All those things make the work worthwhile, and those are the things that make marriage worth it as well. The company of having your best friend with you always, the breaks in the "good times", the "cool breezes" of dates and time alone, the feelings of accomplishment when you figure out something new about your mate and can better help them.
Here's the part that so many times, we forget. It's still work. And like any job, there is training involved. There is always on the job training. The learning you get simply by doing the job. But there is also other training that we can do for ourselves. One of my good friends says, "There's nothing like learning from experience.... as long as it's someone else's."

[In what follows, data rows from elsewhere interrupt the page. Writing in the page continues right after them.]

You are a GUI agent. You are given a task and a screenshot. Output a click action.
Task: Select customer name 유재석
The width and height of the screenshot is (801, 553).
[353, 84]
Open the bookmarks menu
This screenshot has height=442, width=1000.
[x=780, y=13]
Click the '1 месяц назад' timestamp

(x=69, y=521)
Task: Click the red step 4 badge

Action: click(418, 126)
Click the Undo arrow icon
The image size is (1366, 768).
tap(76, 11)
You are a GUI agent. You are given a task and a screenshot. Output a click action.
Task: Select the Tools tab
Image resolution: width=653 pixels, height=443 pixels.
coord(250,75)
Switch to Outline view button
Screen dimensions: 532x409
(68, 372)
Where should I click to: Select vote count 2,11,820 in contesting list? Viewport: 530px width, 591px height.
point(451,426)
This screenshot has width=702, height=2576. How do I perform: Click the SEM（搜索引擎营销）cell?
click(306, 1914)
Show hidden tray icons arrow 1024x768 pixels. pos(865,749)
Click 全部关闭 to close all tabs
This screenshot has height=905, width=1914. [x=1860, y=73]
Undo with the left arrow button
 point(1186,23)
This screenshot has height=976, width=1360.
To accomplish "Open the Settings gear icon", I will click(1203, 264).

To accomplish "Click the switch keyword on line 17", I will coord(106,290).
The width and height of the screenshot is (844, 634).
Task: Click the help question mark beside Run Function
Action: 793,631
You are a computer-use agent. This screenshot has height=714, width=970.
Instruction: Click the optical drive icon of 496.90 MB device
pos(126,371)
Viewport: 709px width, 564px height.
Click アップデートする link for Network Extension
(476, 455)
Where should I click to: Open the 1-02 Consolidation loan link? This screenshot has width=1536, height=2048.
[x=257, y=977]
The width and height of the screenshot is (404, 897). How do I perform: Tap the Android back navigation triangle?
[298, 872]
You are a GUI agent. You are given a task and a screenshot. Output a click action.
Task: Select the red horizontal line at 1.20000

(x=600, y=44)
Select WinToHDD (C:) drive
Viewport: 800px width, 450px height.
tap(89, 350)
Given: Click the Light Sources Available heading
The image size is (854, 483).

And who better to learn from, than the one who created marriage?? If He spent two and a half books in the Old Testament, and five separate passages in the New Testament on teaching women how to be good wives, how in the world do we expect to walk into marriage and just "know what to do"? He wrote the book of Esther about two women who had the same man, yet got opposite responses. He wrote the book of Ruth to show us how to prepare for marriage and win our husband's heart. He wrote half of the book of Proverbs about the way Wisdom (who is astonishingly portrayed as a female) can win a man, and half of the book of Proverbs on the "Simple woman". So many times there are verses in Proverbs that nearly line up side by side as a comparison between the wise and foolish woman. Then in the New Testament, God deals with wives in Colossians, Ephesians, I Timothy, Titus, and I Peter.
So here's the recommendation I have for married women on how to improve their own marraiges. Study! Study like your life depends on it (which in a way, it does)! Study your Bible. Study your mate. Study good books. Study the women you admire. Study to be quiet.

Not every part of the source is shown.